PPP Loan Recipients - tempsy
https://sba.app.box.com/s/wz72fqag1nd99kj3t9xlq49deoop6gzf
======
rhansen8
I can confirm that Index Ventures did not apply for a PPP loan at any point.
The entry listed is in error, as although it lists us as a business name, it
is not our address or correct information about our fund. Our legal team is
looking into why our name is listed and look to correct it ASAP.

------
dang
Apparently the list is inaccurate: [https://techcrunch.com/2020/07/06/heres-a-
list-of-tech-compa...](https://techcrunch.com/2020/07/06/heres-a-list-of-tech-
companies-that-the-sba-says-took-ppp-money/)

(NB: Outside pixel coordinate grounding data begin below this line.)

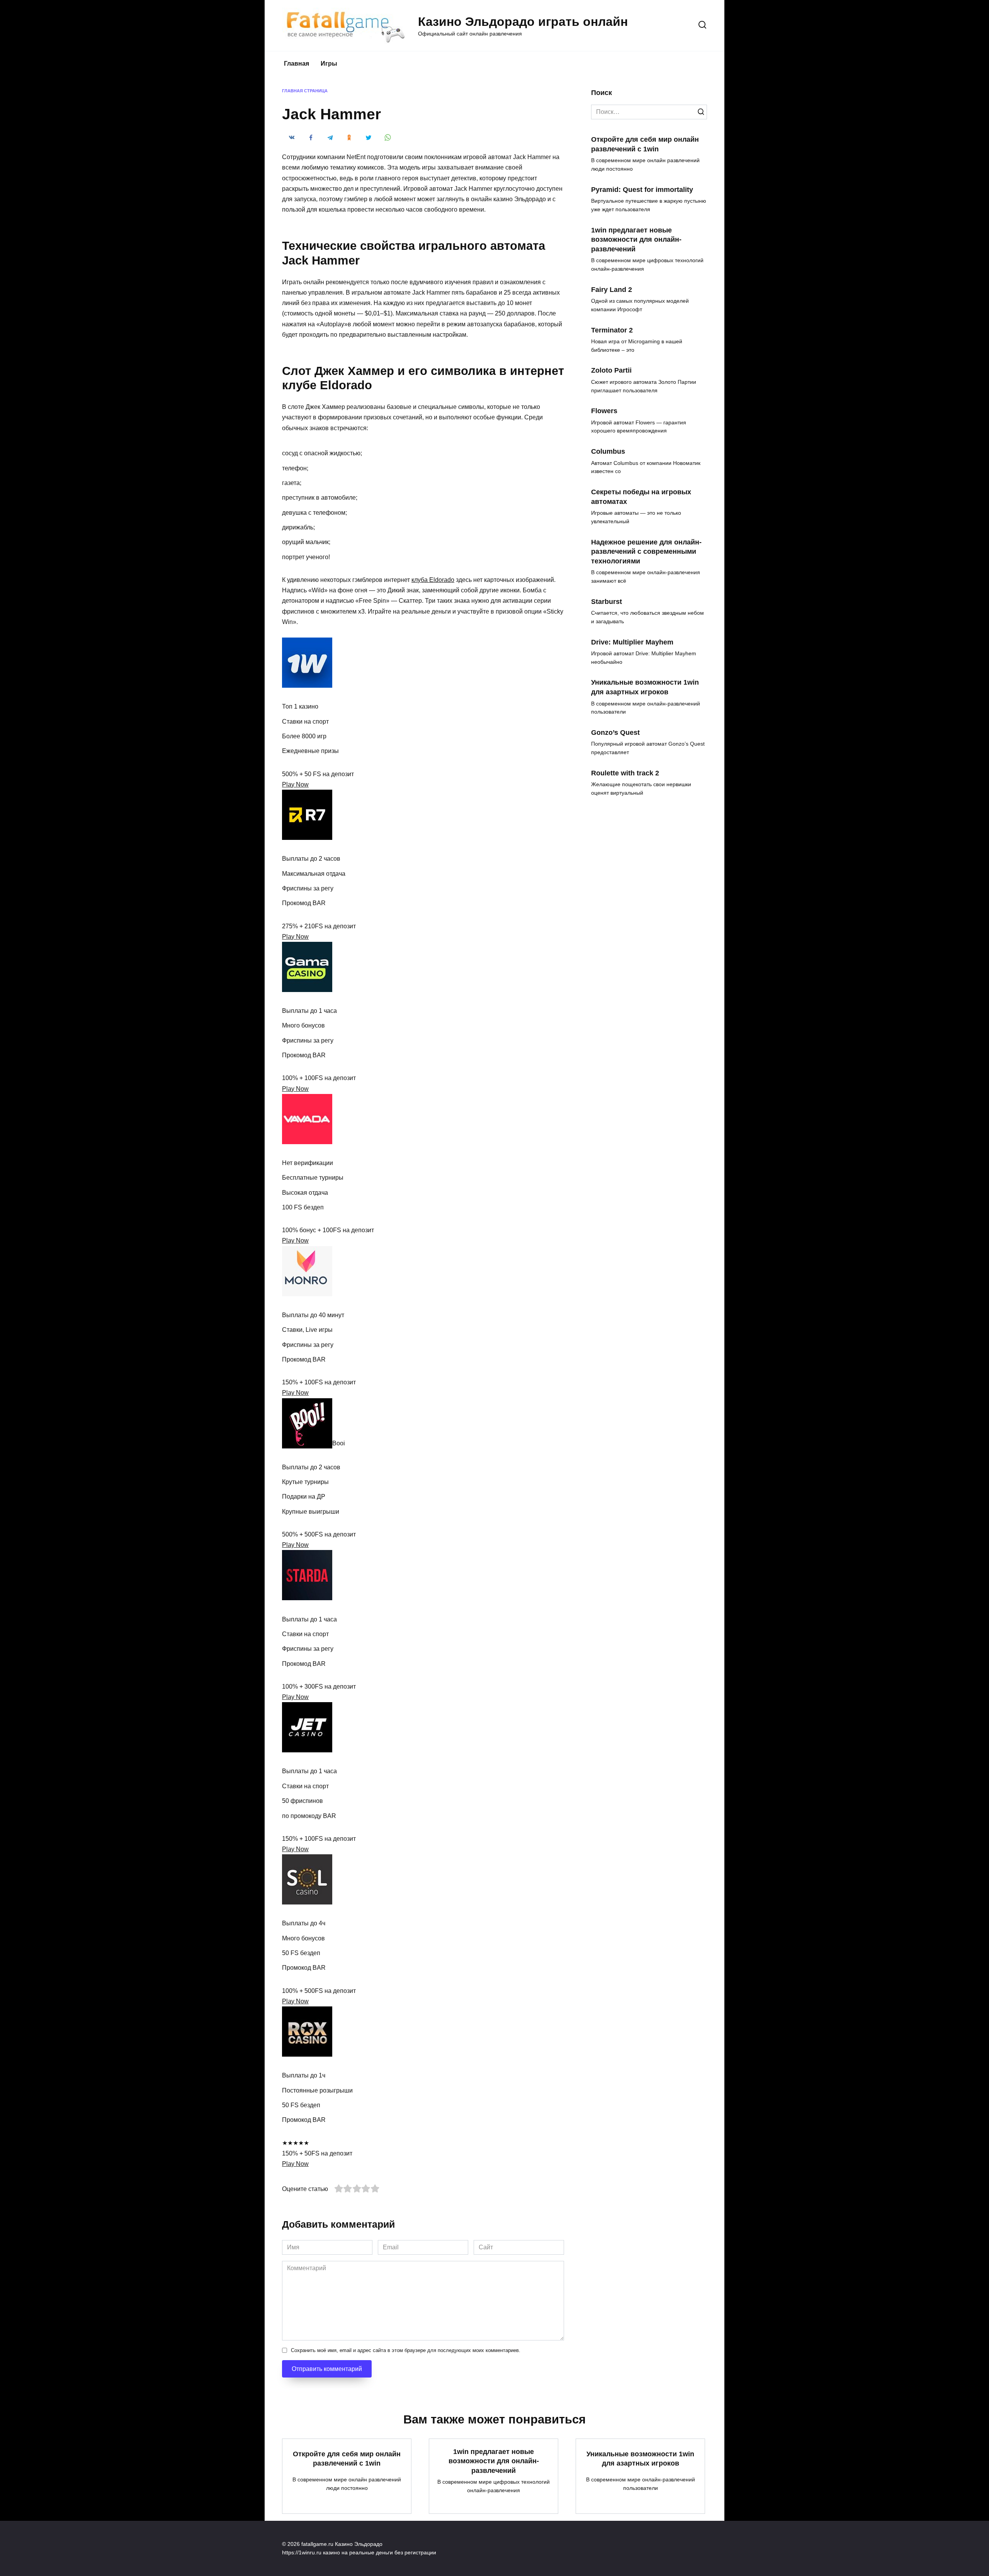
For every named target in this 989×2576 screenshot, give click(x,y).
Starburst (606, 601)
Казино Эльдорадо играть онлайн (523, 22)
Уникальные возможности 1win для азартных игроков (645, 687)
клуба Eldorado (432, 580)
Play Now (295, 784)
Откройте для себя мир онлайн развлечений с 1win (645, 144)
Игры (329, 63)
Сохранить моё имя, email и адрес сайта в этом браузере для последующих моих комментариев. (405, 2350)
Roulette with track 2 (625, 773)
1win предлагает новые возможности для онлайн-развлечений (636, 239)
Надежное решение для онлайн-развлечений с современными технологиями (646, 551)
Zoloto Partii (611, 370)
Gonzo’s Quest (615, 732)
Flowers (604, 411)
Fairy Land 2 (611, 289)
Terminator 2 (612, 330)
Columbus (608, 451)
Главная (296, 63)
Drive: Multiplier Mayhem (632, 642)
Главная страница (305, 90)
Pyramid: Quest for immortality (642, 189)
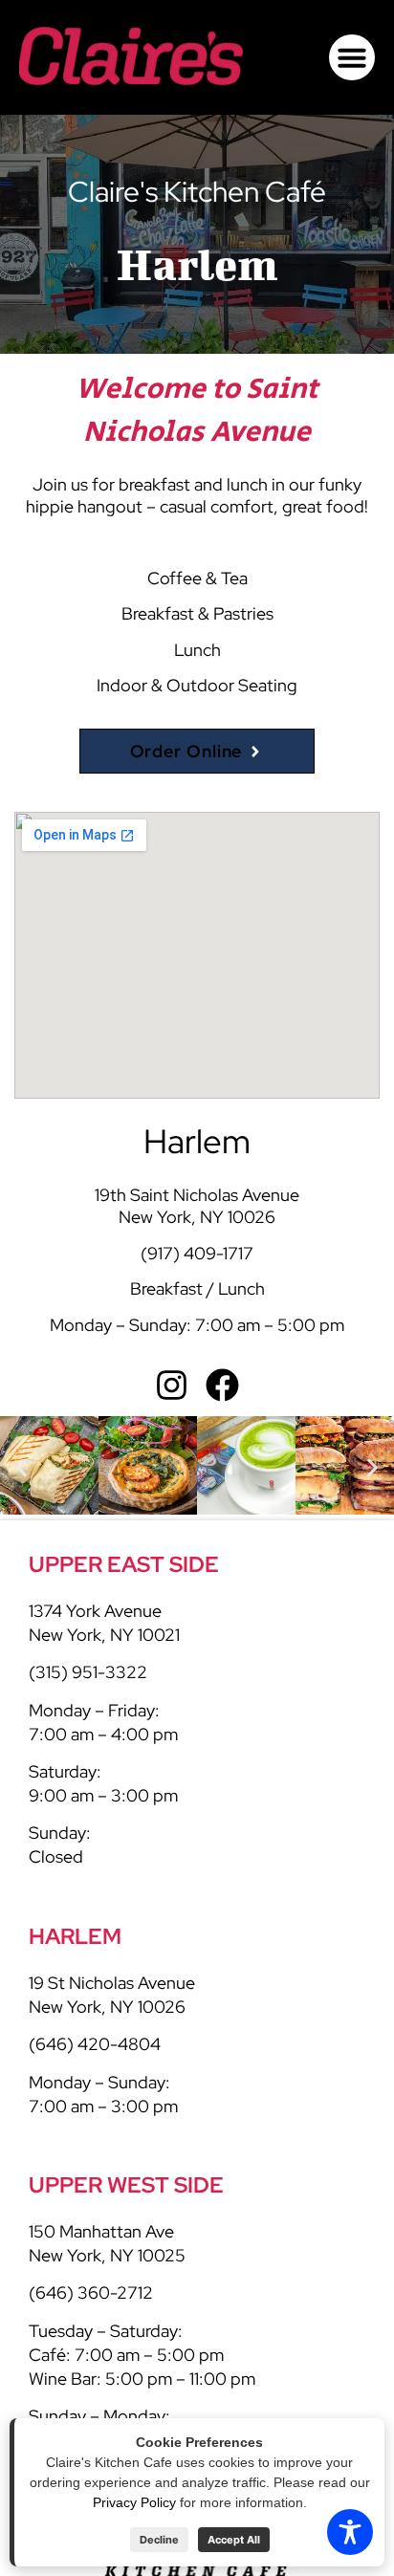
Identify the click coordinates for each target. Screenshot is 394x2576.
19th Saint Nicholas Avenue (197, 1195)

I've taken specific company names out of the title above. It breaks the site
guideline against editorializing to cherry-pick specific names to mention
anyhow.

[https://news.ycombinator.com/newsguidelines.html](https://news.ycombinator.com/newsguidelines.html)

------
erikig
I believe every leader owes it to their company to utilize these government
facilities. PPP loans are forgivable and they allow the company to maintain
its staff during historically uncertain times.

------
tempsy
Others tech cos spotted:

Boring Company, Hyperloop, GetAround, Metromile